Frano Mlinar

Personal information
- Date of birth: 30 March 1992 (age 33)
- Place of birth: Zagreb, Croatia
- Height: 1.84 m (6 ft 0 in)
- Position: Midfielder

Team information
- Current team: Maksimir

Youth career
- 1999–2010: Dinamo Zagreb

Senior career*
- Years: Team / Apps / (Gls)
- 2010–2011: Dinamo Zagreb / 1 / (0)
- 2010–2012: Lokomotiva / 27 / (0)
- 2012–2013: Inter Zaprešić / 41 / (2)
- 2013–2016: Udinese / 0 / (0)
- 2014–2015: → Aarau (loan) / 14 / (0)
- 2015–2016: → Inter Zaprešić (loan) / 29 / (0)
- 2016–2017: Wil / 20 / (0)
- 2017–2018: Mezőkövesd / 21 / (1)
- 2018–2019: Lokomotiva / 12 / (0)
- 2019–2020: Inter Zaprešić / 30 / (1)
- 2020–2021: Slaven Belupo / 25 / (0)
- 2021–2024: Istra 1961 / 84 / (4)
- 2024–2025: Zrinjski Mostar / 6 / (0)
- 2025: Mura / 11 / (0)
- 2025–2026: Jarun Zagreb / 16 / (0)
- 2026–: Maksimir / 0 / (0)

International career
- 2007: Croatia U15 / 5 / (0)
- 2008: Croatia U16 / 5 / (1)
- 2008–2009: Croatia U17 / 10 / (1)
- 2009–2010: Croatia U18 / 9 / (2)
- 2010–2011: Croatia U19 / 13 / (1)
- 2011–2013: Croatia U20 / 9 / (0)
- 2013–2014: Croatia U21 / 2 / (0)

= Frano Mlinar =

Croatian footballer

Frano Mlinar (born 30 March 1992) is a Croatian professional football who plays as a midfielder for Maksimir.

==Club career==
A product of Dinamo Zagreb Academy, Mlinar was promoted to the club's first team squad in January 2010, and had his professional league debut in the second part of the 2009–10 season. However, he made only one appearance for the club before the end of season and was subsequently loaned to NK Lokomotiva, Dinamo's farm team, in June 2010, staying there for a year and a half before cancelling his contract with Dinamo and moving to NK Inter Zaprešić.

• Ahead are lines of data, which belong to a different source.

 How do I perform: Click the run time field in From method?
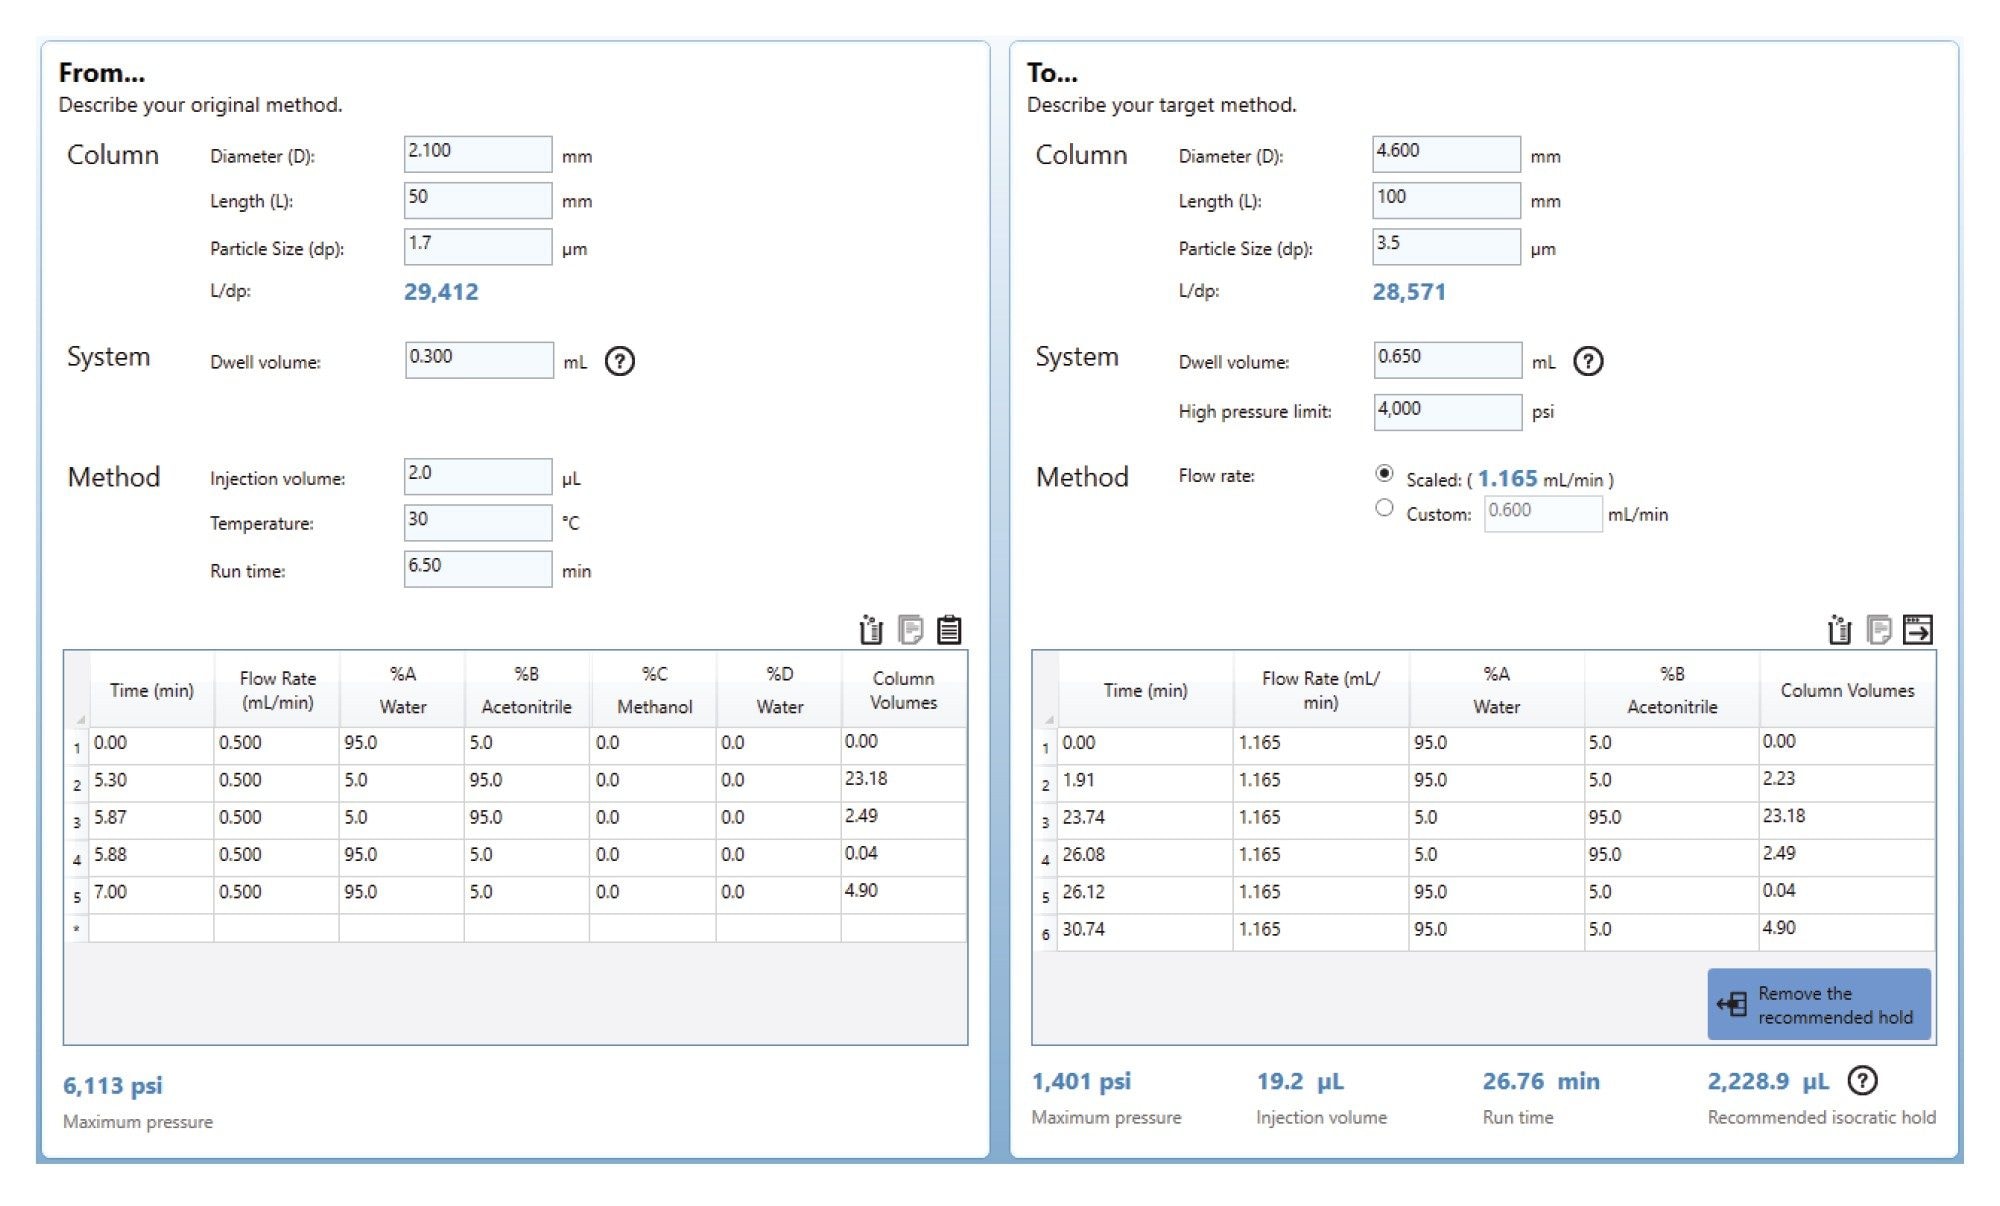tap(481, 569)
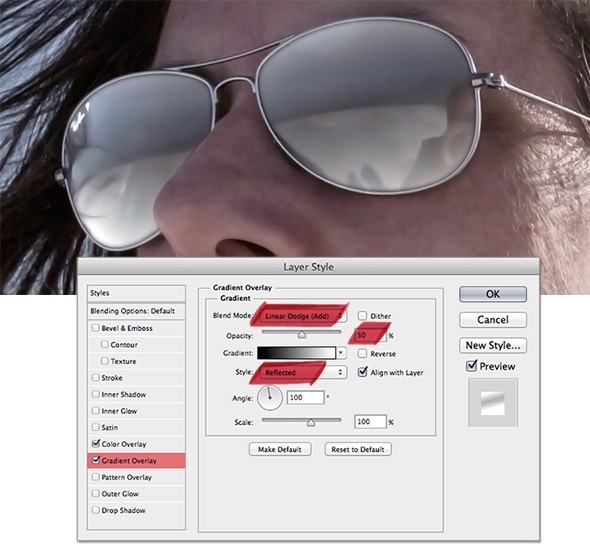The image size is (590, 544).
Task: Click Reset to Default button
Action: tap(358, 449)
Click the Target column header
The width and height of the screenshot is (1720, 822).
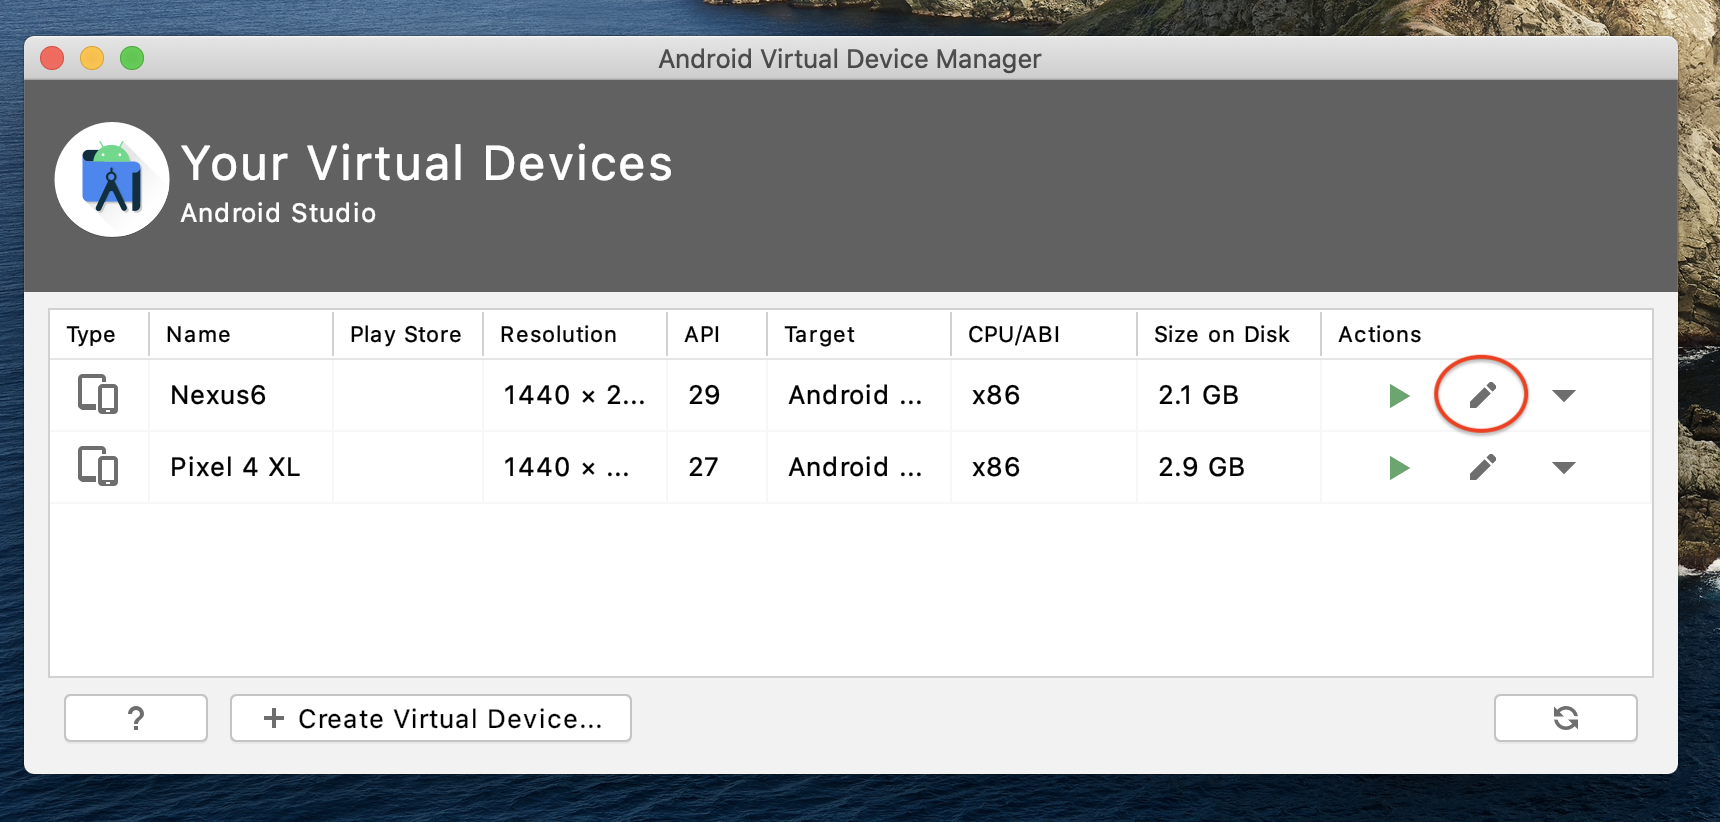[819, 335]
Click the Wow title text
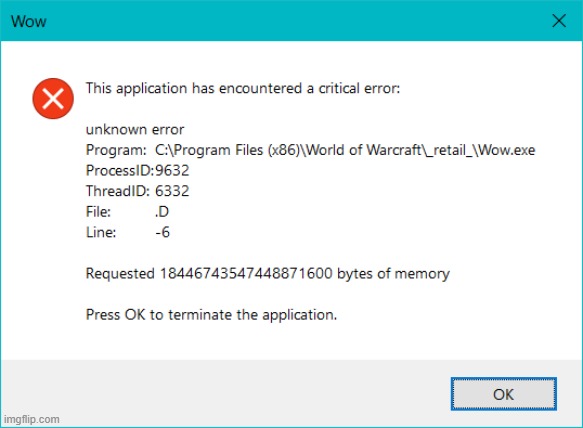This screenshot has height=428, width=583. (29, 22)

On 1 July 2013, Mlinar joined Italian club Udinese Calcio for €1 million and he was given shirt number 14.

On 8 June 2021, Mlinar signed with Istra.

==International career==
Internationally, Mlinar represented Croatia at all youth levels up until the Croatia under-21 team.